Regression#

Module with classes to perform regression of functional data.

Linear regression#

A linear regression model is one in which the response variable can be expressed as a linear combination of the covariates (which could be multivariate or functional). The following linear models are available in scikit-fda:

skfda.ml.regression.LinearRegression(*[, ...])

Linear regression with multivariate and functional response.

skfda.ml.regression.HistoricalLinearRegression(*, ...)

Historical functional linear regression.

Nearest Neighbors#

This module contains nearest neighbors estimators to perform regression. In the examples Neighbors Scalar Regression and Neighbors Functional Regression it is explained the basic usage of these estimators.

skfda.ml.regression.KNeighborsRegressor()

Regression based on k-nearest neighbors.

skfda.ml.regression.RadiusNeighborsRegressor()

Regression based on neighbors within a fixed radius.

Kernel regression#

This module includes the implementation of Kernel Regression for FData with a scalar as a response variable. It is a non-parametric technique that uses HatMatrix object.

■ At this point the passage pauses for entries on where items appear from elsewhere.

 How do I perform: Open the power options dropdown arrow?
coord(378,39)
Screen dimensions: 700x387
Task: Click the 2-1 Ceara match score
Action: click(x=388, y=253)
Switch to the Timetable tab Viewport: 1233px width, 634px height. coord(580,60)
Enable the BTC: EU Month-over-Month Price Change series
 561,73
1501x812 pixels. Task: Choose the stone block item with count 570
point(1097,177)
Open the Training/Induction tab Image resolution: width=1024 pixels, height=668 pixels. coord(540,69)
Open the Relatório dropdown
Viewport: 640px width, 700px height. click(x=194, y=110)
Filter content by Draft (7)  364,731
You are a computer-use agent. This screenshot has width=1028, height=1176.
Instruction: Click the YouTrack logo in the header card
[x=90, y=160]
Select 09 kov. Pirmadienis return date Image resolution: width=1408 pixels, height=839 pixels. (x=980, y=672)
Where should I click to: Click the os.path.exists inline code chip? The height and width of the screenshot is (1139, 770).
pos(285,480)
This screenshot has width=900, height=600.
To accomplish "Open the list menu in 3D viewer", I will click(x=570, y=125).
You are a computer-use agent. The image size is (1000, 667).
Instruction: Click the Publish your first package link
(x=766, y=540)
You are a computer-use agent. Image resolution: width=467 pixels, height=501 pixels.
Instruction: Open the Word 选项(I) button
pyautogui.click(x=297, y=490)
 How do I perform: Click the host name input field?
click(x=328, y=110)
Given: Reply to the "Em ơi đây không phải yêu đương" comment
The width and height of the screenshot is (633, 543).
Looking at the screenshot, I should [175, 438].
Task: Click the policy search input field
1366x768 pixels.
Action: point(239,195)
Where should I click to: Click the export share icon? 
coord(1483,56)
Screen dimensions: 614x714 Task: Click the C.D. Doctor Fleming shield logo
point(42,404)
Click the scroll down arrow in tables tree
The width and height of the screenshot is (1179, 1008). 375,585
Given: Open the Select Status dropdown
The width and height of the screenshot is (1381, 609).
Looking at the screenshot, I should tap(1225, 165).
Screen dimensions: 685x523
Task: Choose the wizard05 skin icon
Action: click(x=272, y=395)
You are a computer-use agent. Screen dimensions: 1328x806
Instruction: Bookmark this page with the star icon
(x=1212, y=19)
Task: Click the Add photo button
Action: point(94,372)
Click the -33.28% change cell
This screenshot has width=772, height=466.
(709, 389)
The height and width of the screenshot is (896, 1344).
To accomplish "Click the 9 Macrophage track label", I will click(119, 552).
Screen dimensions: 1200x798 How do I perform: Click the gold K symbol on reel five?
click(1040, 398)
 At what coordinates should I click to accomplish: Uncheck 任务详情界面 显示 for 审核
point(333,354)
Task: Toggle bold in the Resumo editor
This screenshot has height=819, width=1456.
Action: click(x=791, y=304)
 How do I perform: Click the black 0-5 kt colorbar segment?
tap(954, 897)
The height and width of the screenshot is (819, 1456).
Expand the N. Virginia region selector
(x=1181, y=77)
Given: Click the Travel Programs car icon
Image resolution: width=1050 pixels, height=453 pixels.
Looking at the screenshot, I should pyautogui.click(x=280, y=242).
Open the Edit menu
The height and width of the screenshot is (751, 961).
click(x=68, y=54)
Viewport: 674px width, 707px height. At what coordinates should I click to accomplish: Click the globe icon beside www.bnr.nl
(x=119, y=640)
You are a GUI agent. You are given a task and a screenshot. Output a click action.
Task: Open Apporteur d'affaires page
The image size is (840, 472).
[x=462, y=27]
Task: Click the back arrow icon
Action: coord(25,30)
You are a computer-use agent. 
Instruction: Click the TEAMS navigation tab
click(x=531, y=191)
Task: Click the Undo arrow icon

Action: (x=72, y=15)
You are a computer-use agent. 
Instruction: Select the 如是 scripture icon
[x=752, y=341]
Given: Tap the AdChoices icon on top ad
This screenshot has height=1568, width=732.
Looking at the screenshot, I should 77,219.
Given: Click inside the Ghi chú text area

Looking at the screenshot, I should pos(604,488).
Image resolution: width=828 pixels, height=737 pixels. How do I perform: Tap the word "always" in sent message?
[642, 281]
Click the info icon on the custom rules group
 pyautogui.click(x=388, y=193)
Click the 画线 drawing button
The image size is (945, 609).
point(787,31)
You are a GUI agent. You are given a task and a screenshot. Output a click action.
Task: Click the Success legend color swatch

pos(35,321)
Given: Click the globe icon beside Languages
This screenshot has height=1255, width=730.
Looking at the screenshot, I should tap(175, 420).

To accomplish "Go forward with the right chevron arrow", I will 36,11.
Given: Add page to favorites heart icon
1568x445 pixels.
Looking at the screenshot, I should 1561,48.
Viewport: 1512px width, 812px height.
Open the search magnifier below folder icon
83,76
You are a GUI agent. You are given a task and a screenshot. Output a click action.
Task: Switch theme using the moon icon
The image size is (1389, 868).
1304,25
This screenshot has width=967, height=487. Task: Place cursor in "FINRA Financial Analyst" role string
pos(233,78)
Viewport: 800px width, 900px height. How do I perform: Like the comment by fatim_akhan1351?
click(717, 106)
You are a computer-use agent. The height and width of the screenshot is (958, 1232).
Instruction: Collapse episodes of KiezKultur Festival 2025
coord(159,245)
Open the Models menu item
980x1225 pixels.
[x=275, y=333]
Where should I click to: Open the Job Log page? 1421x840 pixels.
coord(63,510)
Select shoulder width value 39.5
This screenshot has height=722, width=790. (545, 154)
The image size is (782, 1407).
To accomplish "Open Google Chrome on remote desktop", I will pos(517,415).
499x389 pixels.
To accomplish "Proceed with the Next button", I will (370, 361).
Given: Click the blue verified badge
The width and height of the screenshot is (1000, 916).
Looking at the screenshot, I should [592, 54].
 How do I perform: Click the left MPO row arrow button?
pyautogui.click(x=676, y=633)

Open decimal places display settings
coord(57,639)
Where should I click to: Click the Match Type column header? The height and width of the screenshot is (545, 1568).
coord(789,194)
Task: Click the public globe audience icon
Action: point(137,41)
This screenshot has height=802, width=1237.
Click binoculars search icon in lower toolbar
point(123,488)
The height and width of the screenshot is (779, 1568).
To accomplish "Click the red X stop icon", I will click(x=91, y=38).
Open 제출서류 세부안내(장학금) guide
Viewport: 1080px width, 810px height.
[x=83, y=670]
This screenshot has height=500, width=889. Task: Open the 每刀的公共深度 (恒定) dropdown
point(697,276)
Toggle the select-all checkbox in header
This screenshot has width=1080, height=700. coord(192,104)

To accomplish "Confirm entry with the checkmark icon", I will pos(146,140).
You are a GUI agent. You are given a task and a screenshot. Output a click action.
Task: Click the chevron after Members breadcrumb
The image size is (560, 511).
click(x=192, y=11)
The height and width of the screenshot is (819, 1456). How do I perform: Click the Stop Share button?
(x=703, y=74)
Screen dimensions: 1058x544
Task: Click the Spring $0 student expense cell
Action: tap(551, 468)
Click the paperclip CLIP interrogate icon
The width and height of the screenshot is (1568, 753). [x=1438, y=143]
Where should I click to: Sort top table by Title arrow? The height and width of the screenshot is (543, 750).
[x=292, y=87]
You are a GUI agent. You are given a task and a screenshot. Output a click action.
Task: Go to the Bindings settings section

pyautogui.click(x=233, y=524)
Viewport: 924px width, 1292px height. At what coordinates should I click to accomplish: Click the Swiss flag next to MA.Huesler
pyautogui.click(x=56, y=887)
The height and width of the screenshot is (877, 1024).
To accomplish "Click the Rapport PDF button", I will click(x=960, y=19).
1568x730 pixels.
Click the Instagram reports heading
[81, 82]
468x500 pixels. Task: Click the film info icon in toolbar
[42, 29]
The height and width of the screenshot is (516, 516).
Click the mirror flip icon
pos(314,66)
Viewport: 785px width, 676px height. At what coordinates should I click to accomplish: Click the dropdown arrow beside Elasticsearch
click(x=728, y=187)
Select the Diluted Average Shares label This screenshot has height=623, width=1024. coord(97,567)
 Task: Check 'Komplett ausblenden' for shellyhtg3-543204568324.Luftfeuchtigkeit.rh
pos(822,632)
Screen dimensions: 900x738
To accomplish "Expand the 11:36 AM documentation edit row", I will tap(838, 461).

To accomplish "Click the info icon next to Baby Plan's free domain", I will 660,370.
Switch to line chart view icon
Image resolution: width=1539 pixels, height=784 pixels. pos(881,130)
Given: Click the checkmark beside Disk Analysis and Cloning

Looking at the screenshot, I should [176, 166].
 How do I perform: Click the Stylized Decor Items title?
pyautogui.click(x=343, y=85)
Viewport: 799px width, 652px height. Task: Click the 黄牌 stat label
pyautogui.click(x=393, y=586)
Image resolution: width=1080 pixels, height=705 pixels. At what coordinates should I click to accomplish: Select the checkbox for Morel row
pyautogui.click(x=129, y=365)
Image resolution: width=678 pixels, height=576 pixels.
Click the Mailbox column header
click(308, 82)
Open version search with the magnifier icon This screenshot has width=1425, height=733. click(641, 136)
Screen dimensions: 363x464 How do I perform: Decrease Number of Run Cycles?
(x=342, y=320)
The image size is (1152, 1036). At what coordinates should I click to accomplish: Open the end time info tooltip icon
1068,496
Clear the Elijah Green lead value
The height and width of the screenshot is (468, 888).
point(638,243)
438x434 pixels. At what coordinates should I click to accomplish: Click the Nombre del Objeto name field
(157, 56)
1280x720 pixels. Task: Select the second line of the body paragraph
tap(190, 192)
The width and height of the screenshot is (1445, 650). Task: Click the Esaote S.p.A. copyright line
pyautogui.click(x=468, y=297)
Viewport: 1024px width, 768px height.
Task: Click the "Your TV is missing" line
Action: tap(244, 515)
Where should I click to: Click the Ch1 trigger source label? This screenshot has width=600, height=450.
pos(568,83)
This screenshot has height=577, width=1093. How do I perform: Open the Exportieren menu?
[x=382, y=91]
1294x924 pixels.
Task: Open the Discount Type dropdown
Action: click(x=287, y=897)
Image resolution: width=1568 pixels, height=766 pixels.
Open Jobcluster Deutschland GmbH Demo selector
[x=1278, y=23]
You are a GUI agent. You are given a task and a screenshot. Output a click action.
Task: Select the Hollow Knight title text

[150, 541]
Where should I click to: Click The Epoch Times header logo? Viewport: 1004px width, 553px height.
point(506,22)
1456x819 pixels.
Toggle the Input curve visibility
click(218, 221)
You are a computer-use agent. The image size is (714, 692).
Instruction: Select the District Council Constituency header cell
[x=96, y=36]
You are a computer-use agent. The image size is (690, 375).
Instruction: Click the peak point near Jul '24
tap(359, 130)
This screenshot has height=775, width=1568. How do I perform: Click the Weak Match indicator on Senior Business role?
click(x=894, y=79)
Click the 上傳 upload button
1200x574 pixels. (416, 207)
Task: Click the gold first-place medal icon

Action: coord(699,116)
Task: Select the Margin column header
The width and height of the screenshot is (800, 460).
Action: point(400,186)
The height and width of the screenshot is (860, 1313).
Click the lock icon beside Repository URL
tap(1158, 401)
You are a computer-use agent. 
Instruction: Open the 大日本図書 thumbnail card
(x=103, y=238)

skfda.ml.regression.KernelRegression(*[, ...])

Kernel regression with scalar response.

FPCA regression#

This module includes the implementation of FPCA (Functional Principal Component Analysis) regression for FData with scalar response. FPCA regression consists of two steps. Firstly, the principal component basis is created. Then a linear regression is fitted using the coefficients of the functions in said basis.

skfda.ml.regression.FPCARegression([...])

Regression using Functional Principal Components Analysis.

FPLS regression#

This module includes the implementation of FPLS (Functional Partial Least Squares) regression. This implementation accepts either functional or multivariate data as the regressor and the response. FPLS regression consists on performing the FPLS dimensionality reduction algorithm but using a regression deflation strategy.

skfda.ml.regression.FPLSRegression([...])

Regression using Functional Partial Least Squares.